Setting a key portion of its white collar enforcement agenda for a second term, the Obama administration on Wednesday announced a renewed focus on bribes paid by U.S. companies to foreign officials.
A new set of guidelines issued Wednesday by the Justice Department and the Securities and Exchange Commission comes in the face of complaints by business groups that the crackdown — which began in the Bush administration and accelerated under President Barack Obama — is hurting U.S. competitiveness.
The U.S. anti-bribery law, known as the Foreign Corrupt Practices Act, has been on the books since the Carter administration. But a series of high-profile investigations has given the law new prominence, as well as given fits to companies that do business in foreign countries. (Read More: A Resource Guide to the U.S. Foreign Corrupt Practices Act)
Earlier this year, Wal-Mart Stores acknowledged it was the target of a criminal probe over millions of dollars in payments to Mexican government officials to facilitate the retailer's rapid expansion there. The company has not been charged, but has spent millions of dollars to beef up its compliance since the payments came to light.
The new guidelines, which the Justice Department and the SEC call "an unprecedented undertaking," are aimed at addressing concerns in the business community that the law is too vague, too broad, and puts U.S. businesses at a competitive disadvantage.
But the administration shows no signs of backing down.
"When business is won or lost based on how much a company is willing to pay in bribes rather than on the quality of its products and services, law-abiding companies are placed at a competitive disadvantage — and consumers lose," Assistant Attorney General Lanny Breuer and SEC Director of Enforcement Robert Khuzami wrote in their introduction to the 120 pages of guidelines.
The publication, which the Justice Department has been promising for months and has been eagerly anticipated by the business community, does offer some clarity on questions that have been nagging U.S. businesses and the armies of attorneys they have hired to ensure they are following the law.
For example, the guidelines spell out just who authorities consider a "foreign official" under the law.
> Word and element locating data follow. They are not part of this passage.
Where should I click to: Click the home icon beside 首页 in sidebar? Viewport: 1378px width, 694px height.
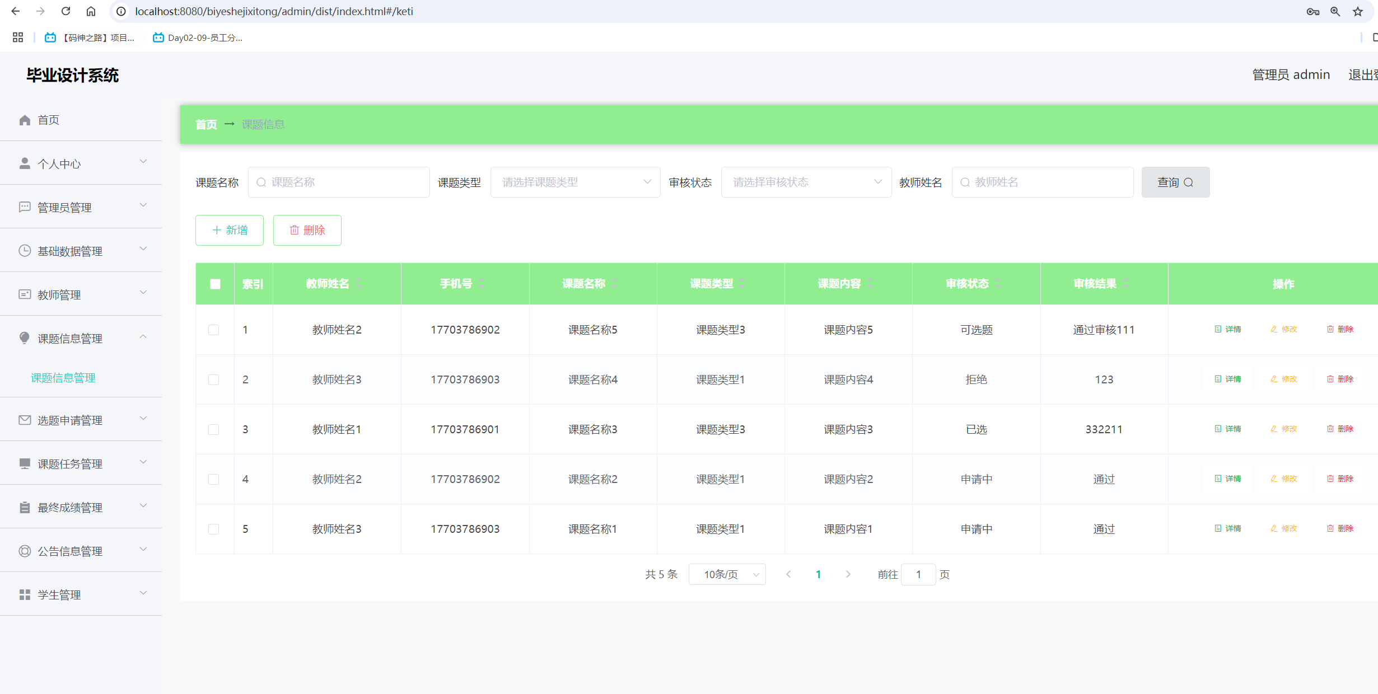pyautogui.click(x=25, y=120)
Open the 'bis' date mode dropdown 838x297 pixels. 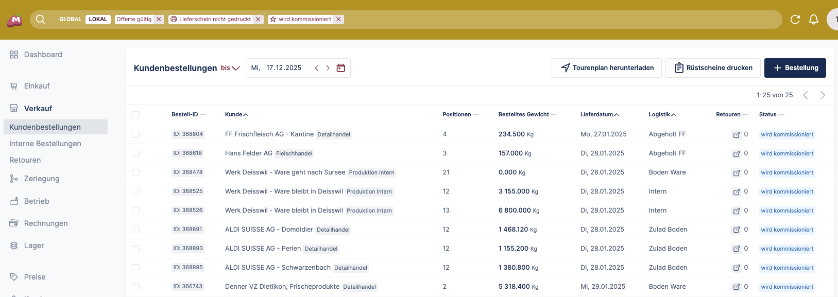(x=230, y=68)
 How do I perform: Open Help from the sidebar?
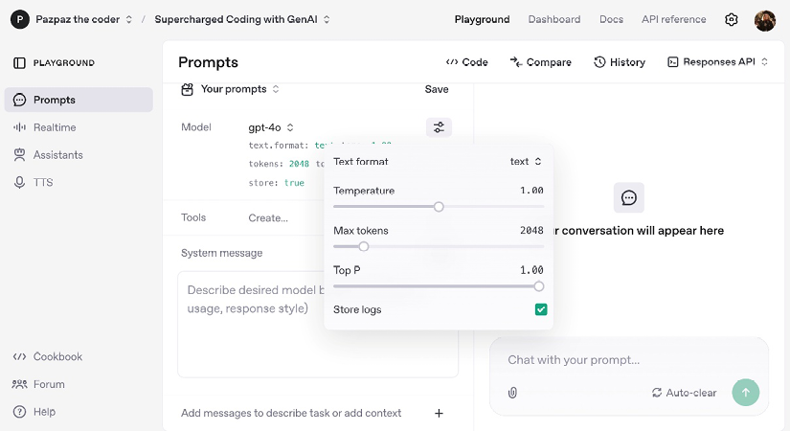point(44,412)
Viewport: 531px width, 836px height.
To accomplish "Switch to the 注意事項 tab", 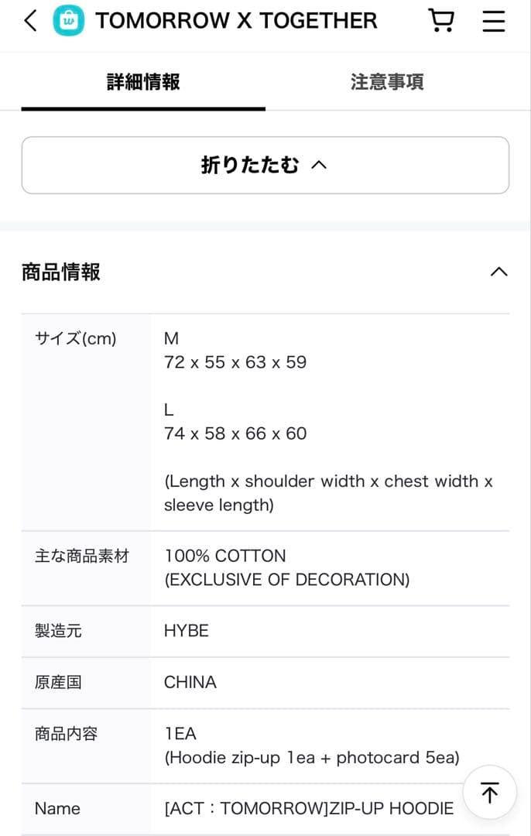I will pos(387,82).
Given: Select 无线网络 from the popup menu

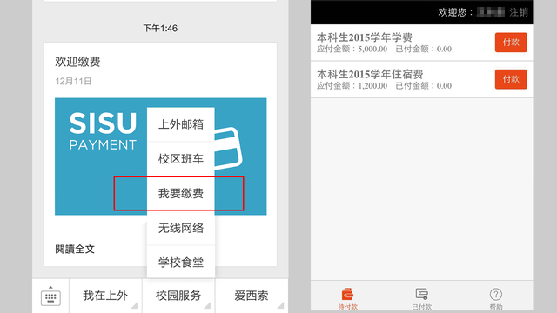Looking at the screenshot, I should click(x=181, y=228).
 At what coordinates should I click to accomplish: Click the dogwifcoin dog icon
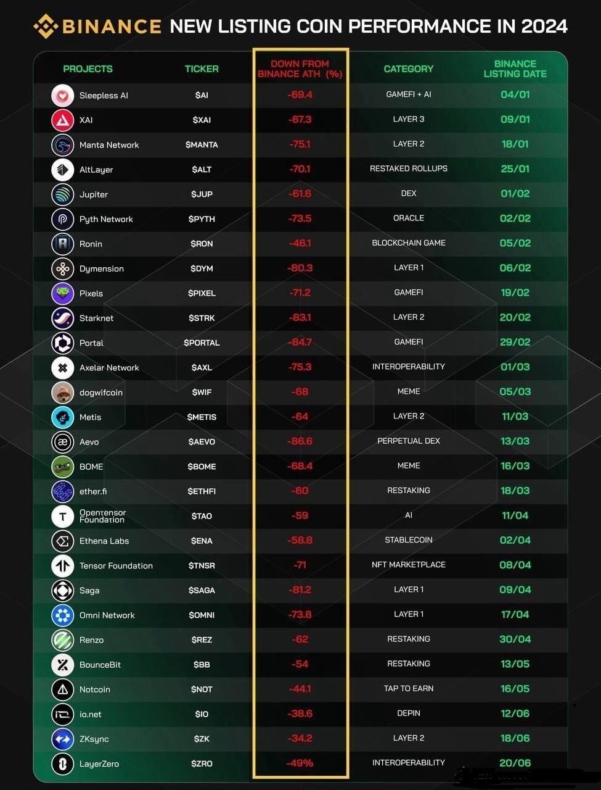tap(63, 393)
Government employees and employees of government-owned companies are covered, but employees of companies in which the government has a minority stake generally are not.
And U.S. companies can pay "reasonable" travel and entertainment expenses for foreign officials without those costs being considered bribes, as long as the payments are not part of a broader scheme of corruption.
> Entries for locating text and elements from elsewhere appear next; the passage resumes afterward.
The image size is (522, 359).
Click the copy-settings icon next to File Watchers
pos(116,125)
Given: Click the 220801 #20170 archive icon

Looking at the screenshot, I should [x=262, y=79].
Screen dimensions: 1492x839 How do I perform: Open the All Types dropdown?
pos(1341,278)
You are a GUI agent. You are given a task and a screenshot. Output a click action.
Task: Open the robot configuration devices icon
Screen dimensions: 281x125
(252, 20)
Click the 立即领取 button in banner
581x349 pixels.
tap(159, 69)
Some companies have claimed that what the U.S. government calls bribes are merely part of the cost of doing business in many countries. The law already carves out a narrow exception for what it calls "facilitating payments" for routine government acts. The new guidelines attempt to make a distinction between a "facilitating payment" and a bribe.
"(P)aying an official a small amount to have the power turned on at a factory might be a facilitating payment; paying an inspector to ignore the fact that the company does not have a valid permit to operate the factory would not be a facilitating payment," the publication states.
The guidelines also spell out for the first time that a strong compliance program can in itself be a defense against prosecution, but they warn against what the publication calls a "check-the-box" approach that is not tailored to the company's specific circumstances.
Without naming names, the guidelines cite the example of Morgan Stanley, which avoided prosecution earlier this year after an investigation found one of its executives in China, Garth Peterson, had set up a real estate deal that enriched a government official in Shanghai.
Peterson pleaded guilty to violating Morgan Stanley's internal controls required under the Foreign Corrupt Practices Act, and was sentenced to nine months in prison. But officials decided not to prosecute Morgan Stanley, in part because of the firm's compliance program, which included mandatory training for employees like Peterson.
While business groups have been pushing for this kind of clarity since the crackdown began, many have called for changes in the law rather than just new guidelines from Washington.
In a 2010 paper entitled "Restoring Balance," the U.S. Chamber of Commerce's Institute for Legal Reform argues the FCPA is making U.S. companies less competitive than their foreign counterparts, and often "merely creates the illusion that the problem of bribery is being addressed."
The paper calls for changes in the law that would make a compliance program a defense against FCPA charges, limiting a company's liability for the actions of a business it acquired, defining a "foreign official" under the law, and specifying that violations must be "willful" in order to be prosecuted.